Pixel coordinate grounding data
━━━
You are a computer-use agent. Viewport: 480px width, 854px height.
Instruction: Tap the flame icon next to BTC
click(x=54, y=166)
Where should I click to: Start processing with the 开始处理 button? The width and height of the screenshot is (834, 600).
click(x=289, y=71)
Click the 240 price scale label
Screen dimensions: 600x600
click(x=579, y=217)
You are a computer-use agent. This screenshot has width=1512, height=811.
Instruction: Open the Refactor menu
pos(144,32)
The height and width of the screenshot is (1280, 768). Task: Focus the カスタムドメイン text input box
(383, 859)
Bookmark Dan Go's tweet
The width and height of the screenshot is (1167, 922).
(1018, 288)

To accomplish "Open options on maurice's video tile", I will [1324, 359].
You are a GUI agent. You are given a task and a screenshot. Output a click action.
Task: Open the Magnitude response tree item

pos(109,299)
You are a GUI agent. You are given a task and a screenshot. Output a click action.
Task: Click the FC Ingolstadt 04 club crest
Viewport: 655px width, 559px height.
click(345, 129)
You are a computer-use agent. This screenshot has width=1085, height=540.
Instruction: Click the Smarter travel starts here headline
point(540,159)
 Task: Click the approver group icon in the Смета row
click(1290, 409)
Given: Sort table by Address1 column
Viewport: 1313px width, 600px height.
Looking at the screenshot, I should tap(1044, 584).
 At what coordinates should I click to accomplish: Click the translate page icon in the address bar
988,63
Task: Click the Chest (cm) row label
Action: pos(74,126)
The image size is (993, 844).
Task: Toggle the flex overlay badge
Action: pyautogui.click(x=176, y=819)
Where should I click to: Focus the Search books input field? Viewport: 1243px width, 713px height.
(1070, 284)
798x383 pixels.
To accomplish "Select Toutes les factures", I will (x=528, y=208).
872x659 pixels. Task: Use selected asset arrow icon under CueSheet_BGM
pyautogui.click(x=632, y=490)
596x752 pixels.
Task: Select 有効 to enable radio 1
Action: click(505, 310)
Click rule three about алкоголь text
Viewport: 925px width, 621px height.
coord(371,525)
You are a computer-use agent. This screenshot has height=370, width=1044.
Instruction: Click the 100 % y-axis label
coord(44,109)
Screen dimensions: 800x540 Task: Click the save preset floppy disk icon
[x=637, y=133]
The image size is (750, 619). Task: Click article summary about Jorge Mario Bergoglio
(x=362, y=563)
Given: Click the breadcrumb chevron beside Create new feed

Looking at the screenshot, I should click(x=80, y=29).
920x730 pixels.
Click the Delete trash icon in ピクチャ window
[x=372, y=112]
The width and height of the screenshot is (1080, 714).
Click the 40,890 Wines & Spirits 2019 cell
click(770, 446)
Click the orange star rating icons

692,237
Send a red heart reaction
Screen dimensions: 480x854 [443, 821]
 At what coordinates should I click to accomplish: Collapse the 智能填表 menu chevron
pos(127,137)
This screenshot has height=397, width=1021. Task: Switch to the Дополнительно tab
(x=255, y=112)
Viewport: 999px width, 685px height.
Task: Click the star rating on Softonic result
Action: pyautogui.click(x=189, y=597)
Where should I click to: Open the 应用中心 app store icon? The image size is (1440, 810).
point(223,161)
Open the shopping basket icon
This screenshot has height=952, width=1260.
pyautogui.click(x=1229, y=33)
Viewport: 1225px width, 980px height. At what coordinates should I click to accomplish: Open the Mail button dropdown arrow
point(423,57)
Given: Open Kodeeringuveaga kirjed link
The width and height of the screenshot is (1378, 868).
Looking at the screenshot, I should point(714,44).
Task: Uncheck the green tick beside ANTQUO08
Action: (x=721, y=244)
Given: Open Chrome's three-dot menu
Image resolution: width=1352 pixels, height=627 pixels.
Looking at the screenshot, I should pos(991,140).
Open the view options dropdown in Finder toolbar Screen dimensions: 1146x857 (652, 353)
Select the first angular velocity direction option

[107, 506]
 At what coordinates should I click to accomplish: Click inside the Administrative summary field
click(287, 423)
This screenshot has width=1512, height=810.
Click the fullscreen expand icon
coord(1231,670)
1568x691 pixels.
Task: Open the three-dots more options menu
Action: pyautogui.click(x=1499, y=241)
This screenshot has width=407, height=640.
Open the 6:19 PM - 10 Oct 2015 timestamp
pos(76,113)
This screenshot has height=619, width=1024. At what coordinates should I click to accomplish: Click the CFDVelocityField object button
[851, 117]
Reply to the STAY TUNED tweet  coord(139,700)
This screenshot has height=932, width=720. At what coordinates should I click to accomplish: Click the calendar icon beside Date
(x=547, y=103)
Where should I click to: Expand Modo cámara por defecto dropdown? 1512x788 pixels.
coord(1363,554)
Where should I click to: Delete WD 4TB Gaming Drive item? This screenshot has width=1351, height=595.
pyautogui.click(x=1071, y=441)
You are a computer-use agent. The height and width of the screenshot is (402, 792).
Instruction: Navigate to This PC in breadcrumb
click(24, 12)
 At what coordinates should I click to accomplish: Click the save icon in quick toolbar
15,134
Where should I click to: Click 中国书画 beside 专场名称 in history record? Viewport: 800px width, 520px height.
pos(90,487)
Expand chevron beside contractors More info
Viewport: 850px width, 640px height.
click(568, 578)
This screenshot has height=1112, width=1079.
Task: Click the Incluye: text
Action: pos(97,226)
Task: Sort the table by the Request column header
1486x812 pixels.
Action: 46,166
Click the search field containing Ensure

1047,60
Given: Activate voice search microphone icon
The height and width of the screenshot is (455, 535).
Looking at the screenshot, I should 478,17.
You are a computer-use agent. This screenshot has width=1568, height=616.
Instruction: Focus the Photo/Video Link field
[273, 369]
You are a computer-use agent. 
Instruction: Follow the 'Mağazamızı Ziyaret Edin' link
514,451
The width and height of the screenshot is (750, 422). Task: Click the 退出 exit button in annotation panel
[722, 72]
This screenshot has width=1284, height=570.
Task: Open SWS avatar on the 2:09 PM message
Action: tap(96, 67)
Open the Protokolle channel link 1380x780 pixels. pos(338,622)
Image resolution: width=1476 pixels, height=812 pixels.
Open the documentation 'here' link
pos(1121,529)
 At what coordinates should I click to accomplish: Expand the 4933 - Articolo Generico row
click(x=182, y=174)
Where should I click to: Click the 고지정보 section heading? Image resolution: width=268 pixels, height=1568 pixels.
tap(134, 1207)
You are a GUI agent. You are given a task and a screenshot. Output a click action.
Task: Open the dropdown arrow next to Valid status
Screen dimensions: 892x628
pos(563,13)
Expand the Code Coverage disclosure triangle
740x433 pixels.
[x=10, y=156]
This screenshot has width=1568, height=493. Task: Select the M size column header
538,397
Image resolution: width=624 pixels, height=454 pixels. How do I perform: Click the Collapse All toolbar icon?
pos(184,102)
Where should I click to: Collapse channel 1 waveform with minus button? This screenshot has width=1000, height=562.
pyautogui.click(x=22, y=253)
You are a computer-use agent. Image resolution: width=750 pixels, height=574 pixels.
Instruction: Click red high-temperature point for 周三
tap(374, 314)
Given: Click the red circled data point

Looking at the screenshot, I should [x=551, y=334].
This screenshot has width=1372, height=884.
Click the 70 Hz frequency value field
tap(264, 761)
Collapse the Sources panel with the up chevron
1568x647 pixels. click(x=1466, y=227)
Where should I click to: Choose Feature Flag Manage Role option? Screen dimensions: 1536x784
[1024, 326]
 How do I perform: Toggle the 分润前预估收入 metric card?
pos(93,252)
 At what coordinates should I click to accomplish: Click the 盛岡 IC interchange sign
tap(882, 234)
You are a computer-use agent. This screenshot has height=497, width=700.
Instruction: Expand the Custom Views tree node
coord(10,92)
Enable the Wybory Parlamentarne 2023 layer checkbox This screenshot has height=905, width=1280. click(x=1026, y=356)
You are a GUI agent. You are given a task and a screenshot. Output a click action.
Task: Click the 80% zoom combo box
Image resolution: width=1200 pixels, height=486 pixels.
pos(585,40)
━━━
▸ **Prompt**: Copy each record exactly, leaving nothing out.

▸ **Output below**:
You are a computer-use agent. Viewport: 480px width, 854px height.
Instruction: Tap the flame icon next to BTC
click(x=54, y=166)
Where should I click to: Start processing with the 开始处理 button? The width and height of the screenshot is (834, 600).
click(x=289, y=71)
Click the 240 price scale label
Screen dimensions: 600x600
click(x=579, y=217)
You are a computer-use agent. This screenshot has width=1512, height=811.
Instruction: Open the Refactor menu
pos(144,32)
The height and width of the screenshot is (1280, 768). Task: Focus the カスタムドメイン text input box
(383, 859)
Bookmark Dan Go's tweet
The width and height of the screenshot is (1167, 922).
(1018, 288)

To accomplish "Open options on maurice's video tile", I will [1324, 359].
You are a GUI agent. You are given a task and a screenshot. Output a click action.
Task: Open the Magnitude response tree item

pos(109,299)
You are a GUI agent. You are given a task and a screenshot. Output a click action.
Task: Click the FC Ingolstadt 04 club crest
Viewport: 655px width, 559px height.
click(345, 129)
You are a computer-use agent. This screenshot has width=1085, height=540.
Instruction: Click the Smarter travel starts here headline
point(540,159)
 Task: Click the approver group icon in the Смета row
click(1290, 409)
Given: Sort table by Address1 column
Viewport: 1313px width, 600px height.
Looking at the screenshot, I should tap(1044, 584).
 At what coordinates should I click to accomplish: Click the translate page icon in the address bar
988,63
Task: Click the Chest (cm) row label
Action: pos(74,126)
The image size is (993, 844).
Task: Toggle the flex overlay badge
Action: pyautogui.click(x=176, y=819)
Where should I click to: Focus the Search books input field? Viewport: 1243px width, 713px height.
(1070, 284)
798x383 pixels.
To accomplish "Select Toutes les factures", I will (x=528, y=208).
872x659 pixels. Task: Use selected asset arrow icon under CueSheet_BGM
pyautogui.click(x=632, y=490)
596x752 pixels.
Task: Select 有効 to enable radio 1
Action: click(505, 310)
Click rule three about алкоголь text
Viewport: 925px width, 621px height.
coord(371,525)
You are a computer-use agent. This screenshot has height=370, width=1044.
Instruction: Click the 100 % y-axis label
coord(44,109)
Screen dimensions: 800x540 Task: Click the save preset floppy disk icon
[x=637, y=133]
The image size is (750, 619). Task: Click article summary about Jorge Mario Bergoglio
(x=362, y=563)
Given: Click the breadcrumb chevron beside Create new feed

Looking at the screenshot, I should click(x=80, y=29).
920x730 pixels.
Click the Delete trash icon in ピクチャ window
[x=372, y=112]
The width and height of the screenshot is (1080, 714).
Click the 40,890 Wines & Spirits 2019 cell
click(770, 446)
Click the orange star rating icons

692,237
Send a red heart reaction
Screen dimensions: 480x854 [443, 821]
 At what coordinates should I click to accomplish: Collapse the 智能填表 menu chevron
pos(127,137)
This screenshot has height=397, width=1021. Task: Switch to the Дополнительно tab
(x=255, y=112)
Viewport: 999px width, 685px height.
Task: Click the star rating on Softonic result
Action: pyautogui.click(x=189, y=597)
Where should I click to: Open the 应用中心 app store icon? The image size is (1440, 810).
point(223,161)
Open the shopping basket icon
This screenshot has height=952, width=1260.
pyautogui.click(x=1229, y=33)
Viewport: 1225px width, 980px height. At what coordinates should I click to accomplish: Open the Mail button dropdown arrow
point(423,57)
Given: Open Kodeeringuveaga kirjed link
The width and height of the screenshot is (1378, 868).
Looking at the screenshot, I should point(714,44).
Task: Uncheck the green tick beside ANTQUO08
Action: (x=721, y=244)
Given: Open Chrome's three-dot menu
Image resolution: width=1352 pixels, height=627 pixels.
Looking at the screenshot, I should pos(991,140).
Open the view options dropdown in Finder toolbar Screen dimensions: 1146x857 (652, 353)
Select the first angular velocity direction option

[107, 506]
 At what coordinates should I click to accomplish: Click inside the Administrative summary field
click(287, 423)
This screenshot has width=1512, height=810.
Click the fullscreen expand icon
coord(1231,670)
1568x691 pixels.
Task: Open the three-dots more options menu
Action: pyautogui.click(x=1499, y=241)
This screenshot has width=407, height=640.
Open the 6:19 PM - 10 Oct 2015 timestamp
pos(76,113)
This screenshot has height=619, width=1024. At what coordinates should I click to accomplish: Click the CFDVelocityField object button
[851, 117]
Reply to the STAY TUNED tweet  coord(139,700)
This screenshot has height=932, width=720. At what coordinates should I click to accomplish: Click the calendar icon beside Date
(x=547, y=103)
Where should I click to: Expand Modo cámara por defecto dropdown? 1512x788 pixels.
coord(1363,554)
Where should I click to: Delete WD 4TB Gaming Drive item? This screenshot has width=1351, height=595.
pyautogui.click(x=1071, y=441)
You are a computer-use agent. The height and width of the screenshot is (402, 792).
Instruction: Navigate to This PC in breadcrumb
click(24, 12)
 At what coordinates should I click to accomplish: Click the save icon in quick toolbar
15,134
Where should I click to: Click 中国书画 beside 专场名称 in history record? Viewport: 800px width, 520px height.
pos(90,487)
Expand chevron beside contractors More info
Viewport: 850px width, 640px height.
click(568, 578)
This screenshot has height=1112, width=1079.
Task: Click the Incluye: text
Action: pos(97,226)
Task: Sort the table by the Request column header
1486x812 pixels.
Action: 46,166
Click the search field containing Ensure

1047,60
Given: Activate voice search microphone icon
The height and width of the screenshot is (455, 535).
Looking at the screenshot, I should 478,17.
You are a computer-use agent. This screenshot has width=1568, height=616.
Instruction: Focus the Photo/Video Link field
[273, 369]
You are a computer-use agent. 
Instruction: Follow the 'Mağazamızı Ziyaret Edin' link
514,451
The width and height of the screenshot is (750, 422). Task: Click the 退出 exit button in annotation panel
[722, 72]
This screenshot has width=1284, height=570.
Task: Open SWS avatar on the 2:09 PM message
Action: tap(96, 67)
Open the Protokolle channel link 1380x780 pixels. pos(338,622)
Image resolution: width=1476 pixels, height=812 pixels.
Open the documentation 'here' link
pos(1121,529)
 At what coordinates should I click to accomplish: Expand the 4933 - Articolo Generico row
click(x=182, y=174)
Where should I click to: Click the 고지정보 section heading? Image resolution: width=268 pixels, height=1568 pixels.
tap(134, 1207)
You are a GUI agent. You are given a task and a screenshot. Output a click action.
Task: Open the dropdown arrow next to Valid status
Screen dimensions: 892x628
pos(563,13)
Expand the Code Coverage disclosure triangle
740x433 pixels.
[x=10, y=156]
This screenshot has width=1568, height=493. Task: Select the M size column header
538,397
Image resolution: width=624 pixels, height=454 pixels. How do I perform: Click the Collapse All toolbar icon?
pos(184,102)
Where should I click to: Collapse channel 1 waveform with minus button? This screenshot has width=1000, height=562.
pyautogui.click(x=22, y=253)
You are a computer-use agent. Image resolution: width=750 pixels, height=574 pixels.
Instruction: Click red high-temperature point for 周三
tap(374, 314)
Given: Click the red circled data point

Looking at the screenshot, I should [x=551, y=334].
This screenshot has width=1372, height=884.
Click the 70 Hz frequency value field
tap(264, 761)
Collapse the Sources panel with the up chevron
1568x647 pixels. click(x=1466, y=227)
Where should I click to: Choose Feature Flag Manage Role option? Screen dimensions: 1536x784
[1024, 326]
 How do I perform: Toggle the 分润前预估收入 metric card?
pos(93,252)
 At what coordinates should I click to accomplish: Click the 盛岡 IC interchange sign
tap(882, 234)
You are a computer-use agent. This screenshot has height=497, width=700.
Instruction: Expand the Custom Views tree node
coord(10,92)
Enable the Wybory Parlamentarne 2023 layer checkbox This screenshot has height=905, width=1280. click(x=1026, y=356)
You are a GUI agent. You are given a task and a screenshot. Output a click action.
Task: Click the 80% zoom combo box
Image resolution: width=1200 pixels, height=486 pixels.
pos(585,40)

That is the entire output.